Stored items:
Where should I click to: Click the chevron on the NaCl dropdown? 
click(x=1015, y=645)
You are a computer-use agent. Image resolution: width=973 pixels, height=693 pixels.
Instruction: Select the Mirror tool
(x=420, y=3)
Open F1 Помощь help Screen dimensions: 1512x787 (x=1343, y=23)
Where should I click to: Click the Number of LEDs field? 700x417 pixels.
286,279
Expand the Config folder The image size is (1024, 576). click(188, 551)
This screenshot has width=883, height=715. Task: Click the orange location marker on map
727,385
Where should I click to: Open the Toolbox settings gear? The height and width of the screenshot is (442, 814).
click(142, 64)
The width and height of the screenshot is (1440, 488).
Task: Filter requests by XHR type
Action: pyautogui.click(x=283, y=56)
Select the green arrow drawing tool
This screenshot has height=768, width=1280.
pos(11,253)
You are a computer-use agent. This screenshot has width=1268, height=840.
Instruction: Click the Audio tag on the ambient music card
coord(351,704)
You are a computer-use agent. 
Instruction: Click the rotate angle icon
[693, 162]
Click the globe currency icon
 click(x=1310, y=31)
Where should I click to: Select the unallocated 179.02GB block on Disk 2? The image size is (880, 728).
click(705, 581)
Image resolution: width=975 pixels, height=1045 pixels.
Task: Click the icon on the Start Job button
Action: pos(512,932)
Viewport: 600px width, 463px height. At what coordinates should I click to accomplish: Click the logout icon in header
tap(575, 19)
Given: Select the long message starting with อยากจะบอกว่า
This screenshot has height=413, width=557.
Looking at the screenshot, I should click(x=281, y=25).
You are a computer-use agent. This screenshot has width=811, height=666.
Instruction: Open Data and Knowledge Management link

▶ _Your goal_: Starting from the line containing "Instruction: Click the rotate angle icon" and ending with the final line of the data, reproduce each line exactly as it appears, including no other lines.

▶ _Output of the task_:
Instruction: Click the rotate angle icon
[693, 162]
Click the globe currency icon
 click(x=1310, y=31)
Where should I click to: Select the unallocated 179.02GB block on Disk 2? The image size is (880, 728).
click(705, 581)
Image resolution: width=975 pixels, height=1045 pixels.
Task: Click the icon on the Start Job button
Action: pos(512,932)
Viewport: 600px width, 463px height. At what coordinates should I click to accomplish: Click the logout icon in header
tap(575, 19)
Given: Select the long message starting with อยากจะบอกว่า
This screenshot has height=413, width=557.
Looking at the screenshot, I should click(x=281, y=25).
You are a computer-use agent. This screenshot has width=811, height=666.
Instruction: Open Data and Knowledge Management link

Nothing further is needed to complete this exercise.